Pass your dependency list to a tool that computes rolling-window contributor concentration per repo. The actor's dependency-audit mode does this directly. Filter the output on busFactorRisk == "HIGH" AND ifMaintainerLeaves == "PROJECT_LIKELY_STALLS" to surface the dependencies that are both concentrated and structurally vulnerable. That filter typically reduces a 200-package tree to a 5-15 row second-source planning list.

How does the xz-utils incident relate to bus factor?

The xz-utils backdoor (CVE-2024-3094, disclosed March 2024 by Andres Freund) is the canonical real-world bus-factor cautionary tale. The xz-utils project had been maintained for years by a single developer experiencing publicly-acknowledged burnout. A new contributor spent roughly two years building trust through legitimate-looking contributions, gained co-maintainer access, and used that access to plant a backdoor in liblzma affecting OpenSSH on most Linux distributions. Single-maintainer concentration was the structural precondition that made the social-engineering takeover viable.

How often should I rerun a bus factor audit?

Monthly at minimum for production dependency trees, weekly for fast-moving categories (AI tooling, cryptography, web frameworks). Bus factor changes as maintainers slow down, contributors join, and governance evolves. Quarterly is too long — the early-warning signal of concentration plus declining trajectory wants weekly cadence to be useful. Cross-run diff (compareToPreviousRun: true in the actor) makes weekly cadence cheap to read because the team only reviews what changed.
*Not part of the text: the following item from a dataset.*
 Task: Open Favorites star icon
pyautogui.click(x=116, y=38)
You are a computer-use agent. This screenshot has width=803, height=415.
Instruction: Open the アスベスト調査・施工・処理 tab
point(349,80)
Does bus factor replace CVE scanning?

No. They answer different questions. Bus factor measures structural fragility — what happens if the maintainer disappears. CVE scanning measures whether a specific version contains a known vulnerability. Both matter for supply-chain risk; neither replaces the other. The combination of HIGH bus factor risk plus an open CVE on a dependency is the highest-priority signal in a serious supply-chain audit.

Can I measure bus factor on private GitHub repositories?

The decision-intelligence actor uses GitHub's public Search API and only returns public repositories. Private-repo bus-factor analysis needs different tooling — GitHub's GraphQL API with appropriately scoped tokens, or self-hosted analytics. The framework here (rolling-window concentration plus impact) applies to either, but the data-collection layer differs.

Ryan Clinton publishes Apify actors as ryanclinton and builds developer tools at ApifyForge.

Last updated: May 2026

This guide focuses on GitHub repositories, but the same patterns — rolling-window concentration, impact-weighted risk, and scheduled diff-based reads — apply broadly to any concentration-risk problem, from team resilience analysis to vendor risk management to portfolio-wide actor reliability monitoring.